The statutorily required report is produced by the Florida Ports Council on behalf of the Florida Seaport and Transportation and Economic Development Council.

Some highlights:
  • Florida’s waterborne international and domestic cargo in Fiscal Year 2015/16 increased 4.2 percent to 107.4 million tons from 103 million tons in FY 2014/15.
  • Containerized cargo tonnage grew 4 percent, dry bulk by 1.8 percent, and liquid bulk by 5.8 percent.
  • Container traffic accounted for 3.5 million TEUs (+0.9 percent) and cargo valued at $50.1 billion (+6.4 percent).
  • Florida’s top three trading regions, Asia, Europe, and South and Central America and the Caribbean accounted for 94.3 percent of all trade through the state’s seaports.
  • 15.5 million cruise passengers (+1.4 percent)
  • Florida’s 15 seaports in 2015/16 supported nearly 900,000 jobs, $40.1 billion in personal income, $4.2 billion state and local tax revenue, and $117.6 billion in total economic activity.
  • $2.8 billion in programmed port infrastructure investments during the next five years, from FY 2016/17 through FY 2020/21
"Due to the state’s priority on seaport development, Florida ports trade with more than 200 countries and continue to expand reach and accessibility every year," said Wayne Stubbs, PPM®, FSTED chairman and Port Panama City director. "Port investments through FSTED have a return on investment of nearly $7 in state and local tax revenue for every $1 of state funding, creating a diverse and growing economy for Floridians and future generations."

Tacoma/Seattle: NWSA Year-to-Date Container Volumes Grow 8 Percent

The Northwest Seaport Alliance reports container volumes at its Seattle and Tacoma terminals remained steady in April as the new ocean carrier alliance deployments took effect.

The April TEU data show year-on-year gains of 6 percent for imports, 1 percent for exports, and 8 percent for international trade overall (including empties).  Domestic container moves fell 21 percent.

The monthly and year-to-date totals of 282,775 and 1,182,070 TEUs exceeded prior year levels by 0.5 percent and 7.6 percent, respectively.

Other cargo:

  • Breakbulk fell 10 percent, to 55,119 metric tons year to date due to soft market conditions.
  • Auto trade through April dropped 13 percent to 53,925 units due to weakening U.S. demand and shifting manufacturing locations
  • Strong Chinese demand sparked a 165.3 percent upsurge in log exports to 94,547 metric tons. 

For details, click on Container volumes -- April 2017 and Cargo statistics - April 2017.

Oakland Sees More Cargo, Fewer Ships

A shipping industry trend toward bigger container vessels is evident at the Port of Oakland, where vessel traffic through April of calendar year 2017 declined even as container throughput increased.

Port data show that 539 ships visited Oakland during the first four months of 2017, down 5.6 percent from 571 a year ago. In that same period, container through increased by 2.8 percent 767,455 TEUs from 746,541 in January-April 2016.

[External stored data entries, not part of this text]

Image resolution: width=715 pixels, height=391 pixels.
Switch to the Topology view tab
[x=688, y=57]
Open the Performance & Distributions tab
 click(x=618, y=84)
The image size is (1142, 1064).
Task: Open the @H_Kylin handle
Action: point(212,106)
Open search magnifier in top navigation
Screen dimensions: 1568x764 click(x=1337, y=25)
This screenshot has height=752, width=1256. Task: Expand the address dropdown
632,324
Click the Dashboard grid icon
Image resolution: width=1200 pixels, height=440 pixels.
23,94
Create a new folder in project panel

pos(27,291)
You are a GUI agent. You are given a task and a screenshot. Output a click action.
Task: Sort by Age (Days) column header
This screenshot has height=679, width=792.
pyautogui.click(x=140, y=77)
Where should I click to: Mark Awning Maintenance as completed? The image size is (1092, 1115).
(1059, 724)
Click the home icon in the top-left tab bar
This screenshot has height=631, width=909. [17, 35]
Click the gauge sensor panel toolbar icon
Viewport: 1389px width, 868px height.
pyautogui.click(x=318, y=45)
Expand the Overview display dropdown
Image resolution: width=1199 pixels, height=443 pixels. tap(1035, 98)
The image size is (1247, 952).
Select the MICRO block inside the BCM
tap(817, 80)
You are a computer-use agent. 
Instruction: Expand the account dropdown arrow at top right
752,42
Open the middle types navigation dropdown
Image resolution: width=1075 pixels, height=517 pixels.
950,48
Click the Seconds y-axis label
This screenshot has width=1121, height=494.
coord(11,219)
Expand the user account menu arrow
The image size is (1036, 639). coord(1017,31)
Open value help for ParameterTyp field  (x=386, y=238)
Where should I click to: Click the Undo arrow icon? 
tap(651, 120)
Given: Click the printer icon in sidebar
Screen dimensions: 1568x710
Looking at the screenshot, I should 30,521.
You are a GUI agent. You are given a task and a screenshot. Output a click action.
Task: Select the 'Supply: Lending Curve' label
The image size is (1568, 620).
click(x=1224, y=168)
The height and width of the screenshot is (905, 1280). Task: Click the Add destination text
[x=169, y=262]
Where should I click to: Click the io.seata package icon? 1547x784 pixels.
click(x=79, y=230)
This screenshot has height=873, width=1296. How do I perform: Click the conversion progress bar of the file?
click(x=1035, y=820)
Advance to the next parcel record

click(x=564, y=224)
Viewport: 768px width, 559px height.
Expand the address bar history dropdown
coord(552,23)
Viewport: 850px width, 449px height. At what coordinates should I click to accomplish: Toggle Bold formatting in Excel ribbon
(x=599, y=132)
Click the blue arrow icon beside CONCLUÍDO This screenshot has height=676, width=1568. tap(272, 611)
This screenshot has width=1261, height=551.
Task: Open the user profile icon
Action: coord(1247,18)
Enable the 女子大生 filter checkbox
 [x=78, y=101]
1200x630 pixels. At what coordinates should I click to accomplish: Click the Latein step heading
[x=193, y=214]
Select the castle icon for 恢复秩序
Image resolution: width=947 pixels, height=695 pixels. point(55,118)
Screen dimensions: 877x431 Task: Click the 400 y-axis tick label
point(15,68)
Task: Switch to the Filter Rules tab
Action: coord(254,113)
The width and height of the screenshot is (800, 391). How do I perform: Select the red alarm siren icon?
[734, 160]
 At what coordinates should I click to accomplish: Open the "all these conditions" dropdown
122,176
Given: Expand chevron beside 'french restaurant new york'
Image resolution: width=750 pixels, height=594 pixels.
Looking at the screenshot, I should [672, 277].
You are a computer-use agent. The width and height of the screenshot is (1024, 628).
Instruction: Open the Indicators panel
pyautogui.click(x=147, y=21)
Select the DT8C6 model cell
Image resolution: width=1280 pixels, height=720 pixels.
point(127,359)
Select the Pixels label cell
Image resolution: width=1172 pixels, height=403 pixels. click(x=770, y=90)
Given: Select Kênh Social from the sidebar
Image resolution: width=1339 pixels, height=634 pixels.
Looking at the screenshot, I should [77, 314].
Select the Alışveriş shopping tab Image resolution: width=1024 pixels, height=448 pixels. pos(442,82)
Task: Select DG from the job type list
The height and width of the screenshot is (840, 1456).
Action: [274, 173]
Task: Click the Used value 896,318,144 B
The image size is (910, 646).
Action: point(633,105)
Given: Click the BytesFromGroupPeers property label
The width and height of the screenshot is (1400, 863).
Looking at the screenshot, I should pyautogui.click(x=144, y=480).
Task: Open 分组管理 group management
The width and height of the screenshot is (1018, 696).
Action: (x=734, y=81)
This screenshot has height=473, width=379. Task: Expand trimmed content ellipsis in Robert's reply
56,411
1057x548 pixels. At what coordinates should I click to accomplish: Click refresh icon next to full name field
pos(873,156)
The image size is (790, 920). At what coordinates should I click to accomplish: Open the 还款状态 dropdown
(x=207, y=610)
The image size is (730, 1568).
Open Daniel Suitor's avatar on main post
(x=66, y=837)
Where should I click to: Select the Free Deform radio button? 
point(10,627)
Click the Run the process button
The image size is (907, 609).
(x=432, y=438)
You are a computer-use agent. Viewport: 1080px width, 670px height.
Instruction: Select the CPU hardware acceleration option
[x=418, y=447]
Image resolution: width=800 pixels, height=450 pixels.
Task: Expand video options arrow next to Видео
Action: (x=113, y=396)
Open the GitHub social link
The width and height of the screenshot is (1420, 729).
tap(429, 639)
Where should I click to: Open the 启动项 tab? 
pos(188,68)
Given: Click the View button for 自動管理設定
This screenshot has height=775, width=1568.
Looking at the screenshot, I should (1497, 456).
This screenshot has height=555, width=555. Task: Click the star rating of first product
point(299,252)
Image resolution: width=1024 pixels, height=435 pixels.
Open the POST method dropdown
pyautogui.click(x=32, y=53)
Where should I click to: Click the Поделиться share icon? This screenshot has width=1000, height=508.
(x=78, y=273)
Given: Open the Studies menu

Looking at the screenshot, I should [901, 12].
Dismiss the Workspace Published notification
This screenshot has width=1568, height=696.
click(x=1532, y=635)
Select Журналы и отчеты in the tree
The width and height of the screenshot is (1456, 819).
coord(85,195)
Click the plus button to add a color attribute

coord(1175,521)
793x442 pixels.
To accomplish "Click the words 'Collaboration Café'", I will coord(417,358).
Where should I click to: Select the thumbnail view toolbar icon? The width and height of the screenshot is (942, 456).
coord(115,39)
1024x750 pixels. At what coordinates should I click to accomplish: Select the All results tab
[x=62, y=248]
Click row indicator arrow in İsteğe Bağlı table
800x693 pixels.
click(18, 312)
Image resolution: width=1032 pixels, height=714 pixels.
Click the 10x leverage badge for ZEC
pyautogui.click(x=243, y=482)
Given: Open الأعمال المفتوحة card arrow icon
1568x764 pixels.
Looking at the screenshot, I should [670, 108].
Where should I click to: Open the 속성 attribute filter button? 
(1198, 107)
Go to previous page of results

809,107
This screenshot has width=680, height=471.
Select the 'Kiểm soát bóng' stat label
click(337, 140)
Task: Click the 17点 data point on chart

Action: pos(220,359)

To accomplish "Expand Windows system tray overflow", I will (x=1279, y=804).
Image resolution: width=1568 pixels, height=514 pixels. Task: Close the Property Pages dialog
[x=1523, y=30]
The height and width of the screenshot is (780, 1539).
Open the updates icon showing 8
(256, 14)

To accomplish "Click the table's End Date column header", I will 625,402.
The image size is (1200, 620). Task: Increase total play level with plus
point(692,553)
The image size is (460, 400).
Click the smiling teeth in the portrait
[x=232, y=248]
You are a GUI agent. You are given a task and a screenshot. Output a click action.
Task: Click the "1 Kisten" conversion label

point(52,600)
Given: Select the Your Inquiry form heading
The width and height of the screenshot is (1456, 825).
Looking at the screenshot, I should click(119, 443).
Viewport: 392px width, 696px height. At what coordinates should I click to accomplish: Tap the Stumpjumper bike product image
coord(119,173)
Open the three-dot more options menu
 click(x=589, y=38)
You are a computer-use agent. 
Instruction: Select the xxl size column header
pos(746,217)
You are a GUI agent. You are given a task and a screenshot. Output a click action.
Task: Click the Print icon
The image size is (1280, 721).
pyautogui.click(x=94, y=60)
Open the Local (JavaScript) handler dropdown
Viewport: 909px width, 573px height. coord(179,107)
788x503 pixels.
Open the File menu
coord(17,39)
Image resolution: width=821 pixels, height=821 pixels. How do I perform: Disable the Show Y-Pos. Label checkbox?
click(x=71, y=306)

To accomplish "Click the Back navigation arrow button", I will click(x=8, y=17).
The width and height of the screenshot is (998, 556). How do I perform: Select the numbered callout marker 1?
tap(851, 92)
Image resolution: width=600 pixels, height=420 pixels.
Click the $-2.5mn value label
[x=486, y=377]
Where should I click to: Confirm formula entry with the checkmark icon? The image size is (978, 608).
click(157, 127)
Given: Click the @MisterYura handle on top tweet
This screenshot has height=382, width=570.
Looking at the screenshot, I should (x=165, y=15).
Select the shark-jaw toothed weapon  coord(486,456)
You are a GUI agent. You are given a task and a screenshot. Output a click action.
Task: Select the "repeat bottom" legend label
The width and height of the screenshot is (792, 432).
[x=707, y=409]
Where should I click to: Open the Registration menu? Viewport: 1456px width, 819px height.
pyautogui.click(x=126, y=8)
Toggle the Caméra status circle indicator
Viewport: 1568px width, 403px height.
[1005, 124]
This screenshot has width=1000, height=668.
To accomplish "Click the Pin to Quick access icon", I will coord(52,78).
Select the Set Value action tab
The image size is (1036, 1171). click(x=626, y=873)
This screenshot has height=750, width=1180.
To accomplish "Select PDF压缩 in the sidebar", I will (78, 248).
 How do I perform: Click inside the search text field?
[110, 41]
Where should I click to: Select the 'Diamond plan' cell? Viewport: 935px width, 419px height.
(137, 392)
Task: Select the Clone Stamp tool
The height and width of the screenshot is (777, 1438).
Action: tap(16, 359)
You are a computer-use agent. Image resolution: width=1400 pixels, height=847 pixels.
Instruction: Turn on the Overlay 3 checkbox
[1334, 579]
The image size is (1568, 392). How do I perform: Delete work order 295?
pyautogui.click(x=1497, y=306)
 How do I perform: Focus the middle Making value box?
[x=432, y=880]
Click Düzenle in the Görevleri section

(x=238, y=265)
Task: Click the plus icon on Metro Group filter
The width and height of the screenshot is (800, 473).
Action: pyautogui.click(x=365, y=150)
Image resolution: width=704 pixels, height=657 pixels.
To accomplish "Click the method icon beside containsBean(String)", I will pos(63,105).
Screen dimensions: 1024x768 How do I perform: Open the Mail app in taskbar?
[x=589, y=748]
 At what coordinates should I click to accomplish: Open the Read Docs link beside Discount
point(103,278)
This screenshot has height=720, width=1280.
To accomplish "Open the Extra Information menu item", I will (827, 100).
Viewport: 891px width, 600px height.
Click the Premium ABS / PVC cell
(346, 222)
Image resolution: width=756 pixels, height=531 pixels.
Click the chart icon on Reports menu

Fewer ships means fewer diesel emissions. It also means less competition for berthing space.

The average container capacity of vessels calling Oakland exceeds 8,000 TEUs, compared to around 5,000 TEUs just three years ago. The port now receives weekly calls by 14,000 TEU ships.

"Shipping lines have moved to larger vessels to consolidate cargo and cut costs," explained Port of Oakland Maritime Director John Driscoll. "We’re the beneficiaries because we can handle volume growth efficiently and sustainably."